■ **Source information**
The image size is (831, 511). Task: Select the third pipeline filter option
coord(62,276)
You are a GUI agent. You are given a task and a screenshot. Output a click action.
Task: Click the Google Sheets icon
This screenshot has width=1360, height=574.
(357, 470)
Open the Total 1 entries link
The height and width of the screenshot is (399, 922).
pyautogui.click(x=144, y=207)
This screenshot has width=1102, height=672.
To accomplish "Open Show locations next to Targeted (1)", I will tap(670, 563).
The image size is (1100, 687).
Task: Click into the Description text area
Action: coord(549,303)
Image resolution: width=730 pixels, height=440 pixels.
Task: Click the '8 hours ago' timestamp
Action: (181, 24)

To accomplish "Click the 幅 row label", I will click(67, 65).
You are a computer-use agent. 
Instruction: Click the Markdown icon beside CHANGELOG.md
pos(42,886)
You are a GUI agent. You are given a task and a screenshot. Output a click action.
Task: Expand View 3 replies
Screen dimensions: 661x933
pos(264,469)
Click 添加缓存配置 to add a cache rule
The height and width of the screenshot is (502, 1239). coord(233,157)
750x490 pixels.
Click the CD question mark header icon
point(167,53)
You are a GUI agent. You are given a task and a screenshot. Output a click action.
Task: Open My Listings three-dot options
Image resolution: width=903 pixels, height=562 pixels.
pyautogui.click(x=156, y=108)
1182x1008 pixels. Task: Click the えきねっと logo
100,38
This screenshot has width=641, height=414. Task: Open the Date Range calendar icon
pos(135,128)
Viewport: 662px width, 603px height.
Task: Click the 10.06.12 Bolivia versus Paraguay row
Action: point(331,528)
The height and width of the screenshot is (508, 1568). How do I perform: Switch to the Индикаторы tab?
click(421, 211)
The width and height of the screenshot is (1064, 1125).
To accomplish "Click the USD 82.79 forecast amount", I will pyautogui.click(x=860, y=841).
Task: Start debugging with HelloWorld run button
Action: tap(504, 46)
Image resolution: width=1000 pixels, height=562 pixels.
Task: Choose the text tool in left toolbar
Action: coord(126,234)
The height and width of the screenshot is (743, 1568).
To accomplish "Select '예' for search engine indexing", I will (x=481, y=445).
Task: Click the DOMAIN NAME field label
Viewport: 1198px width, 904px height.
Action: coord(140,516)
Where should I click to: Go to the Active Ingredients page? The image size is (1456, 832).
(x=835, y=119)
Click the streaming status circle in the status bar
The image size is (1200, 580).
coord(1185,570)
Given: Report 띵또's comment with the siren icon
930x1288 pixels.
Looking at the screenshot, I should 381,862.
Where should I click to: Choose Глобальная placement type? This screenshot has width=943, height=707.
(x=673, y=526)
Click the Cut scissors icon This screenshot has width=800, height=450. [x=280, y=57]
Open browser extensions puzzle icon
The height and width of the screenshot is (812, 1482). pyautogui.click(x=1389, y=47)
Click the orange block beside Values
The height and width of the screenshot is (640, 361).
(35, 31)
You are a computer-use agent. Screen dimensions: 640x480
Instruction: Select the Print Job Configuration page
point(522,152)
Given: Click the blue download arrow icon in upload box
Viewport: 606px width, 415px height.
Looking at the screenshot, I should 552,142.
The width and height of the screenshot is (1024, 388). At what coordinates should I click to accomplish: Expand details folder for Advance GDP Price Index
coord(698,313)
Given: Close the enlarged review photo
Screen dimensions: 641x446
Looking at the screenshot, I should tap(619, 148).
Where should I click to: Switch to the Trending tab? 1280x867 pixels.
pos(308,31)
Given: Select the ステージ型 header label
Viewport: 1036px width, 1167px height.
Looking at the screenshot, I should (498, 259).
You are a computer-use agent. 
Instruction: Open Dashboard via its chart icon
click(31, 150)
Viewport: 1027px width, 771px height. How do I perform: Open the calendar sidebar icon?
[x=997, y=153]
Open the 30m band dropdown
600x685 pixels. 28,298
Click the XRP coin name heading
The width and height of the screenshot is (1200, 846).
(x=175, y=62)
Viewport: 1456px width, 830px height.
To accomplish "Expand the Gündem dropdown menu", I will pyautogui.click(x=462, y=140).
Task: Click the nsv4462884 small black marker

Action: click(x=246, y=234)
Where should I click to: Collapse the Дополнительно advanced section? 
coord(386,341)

■ **Work instructions**
Everything in the records above should be written out again exactly.

■ **Output for this exercise**
The image size is (831, 511). Task: Select the third pipeline filter option
coord(62,276)
You are a GUI agent. You are given a task and a screenshot. Output a click action.
Task: Click the Google Sheets icon
This screenshot has width=1360, height=574.
(357, 470)
Open the Total 1 entries link
The height and width of the screenshot is (399, 922).
pyautogui.click(x=144, y=207)
This screenshot has width=1102, height=672.
To accomplish "Open Show locations next to Targeted (1)", I will tap(670, 563).
The image size is (1100, 687).
Task: Click into the Description text area
Action: coord(549,303)
Image resolution: width=730 pixels, height=440 pixels.
Task: Click the '8 hours ago' timestamp
Action: (181, 24)

To accomplish "Click the 幅 row label", I will click(67, 65).
You are a computer-use agent. 
Instruction: Click the Markdown icon beside CHANGELOG.md
pos(42,886)
You are a GUI agent. You are given a task and a screenshot. Output a click action.
Task: Expand View 3 replies
Screen dimensions: 661x933
pos(264,469)
Click 添加缓存配置 to add a cache rule
The height and width of the screenshot is (502, 1239). coord(233,157)
750x490 pixels.
Click the CD question mark header icon
point(167,53)
You are a GUI agent. You are given a task and a screenshot. Output a click action.
Task: Open My Listings three-dot options
Image resolution: width=903 pixels, height=562 pixels.
pyautogui.click(x=156, y=108)
1182x1008 pixels. Task: Click the えきねっと logo
100,38
This screenshot has width=641, height=414. Task: Open the Date Range calendar icon
pos(135,128)
Viewport: 662px width, 603px height.
Task: Click the 10.06.12 Bolivia versus Paraguay row
Action: point(331,528)
The height and width of the screenshot is (508, 1568). How do I perform: Switch to the Индикаторы tab?
click(421, 211)
The width and height of the screenshot is (1064, 1125).
To accomplish "Click the USD 82.79 forecast amount", I will pyautogui.click(x=860, y=841).
Task: Start debugging with HelloWorld run button
Action: tap(504, 46)
Image resolution: width=1000 pixels, height=562 pixels.
Task: Choose the text tool in left toolbar
Action: coord(126,234)
The height and width of the screenshot is (743, 1568).
To accomplish "Select '예' for search engine indexing", I will (x=481, y=445).
Task: Click the DOMAIN NAME field label
Viewport: 1198px width, 904px height.
Action: coord(140,516)
Where should I click to: Go to the Active Ingredients page? The image size is (1456, 832).
(x=835, y=119)
Click the streaming status circle in the status bar
The image size is (1200, 580).
coord(1185,570)
Given: Report 띵또's comment with the siren icon
930x1288 pixels.
Looking at the screenshot, I should 381,862.
Where should I click to: Choose Глобальная placement type? This screenshot has width=943, height=707.
(x=673, y=526)
Click the Cut scissors icon This screenshot has width=800, height=450. [x=280, y=57]
Open browser extensions puzzle icon
The height and width of the screenshot is (812, 1482). pyautogui.click(x=1389, y=47)
Click the orange block beside Values
The height and width of the screenshot is (640, 361).
(35, 31)
You are a computer-use agent. Screen dimensions: 640x480
Instruction: Select the Print Job Configuration page
point(522,152)
Given: Click the blue download arrow icon in upload box
Viewport: 606px width, 415px height.
Looking at the screenshot, I should 552,142.
The width and height of the screenshot is (1024, 388). At what coordinates should I click to accomplish: Expand details folder for Advance GDP Price Index
coord(698,313)
Given: Close the enlarged review photo
Screen dimensions: 641x446
Looking at the screenshot, I should tap(619, 148).
Where should I click to: Switch to the Trending tab? 1280x867 pixels.
pos(308,31)
Given: Select the ステージ型 header label
Viewport: 1036px width, 1167px height.
Looking at the screenshot, I should (498, 259).
You are a computer-use agent. 
Instruction: Open Dashboard via its chart icon
click(31, 150)
Viewport: 1027px width, 771px height. How do I perform: Open the calendar sidebar icon?
[x=997, y=153]
Open the 30m band dropdown
600x685 pixels. 28,298
Click the XRP coin name heading
The width and height of the screenshot is (1200, 846).
(x=175, y=62)
Viewport: 1456px width, 830px height.
To accomplish "Expand the Gündem dropdown menu", I will pyautogui.click(x=462, y=140).
Task: Click the nsv4462884 small black marker

Action: click(x=246, y=234)
Where should I click to: Collapse the Дополнительно advanced section? 
coord(386,341)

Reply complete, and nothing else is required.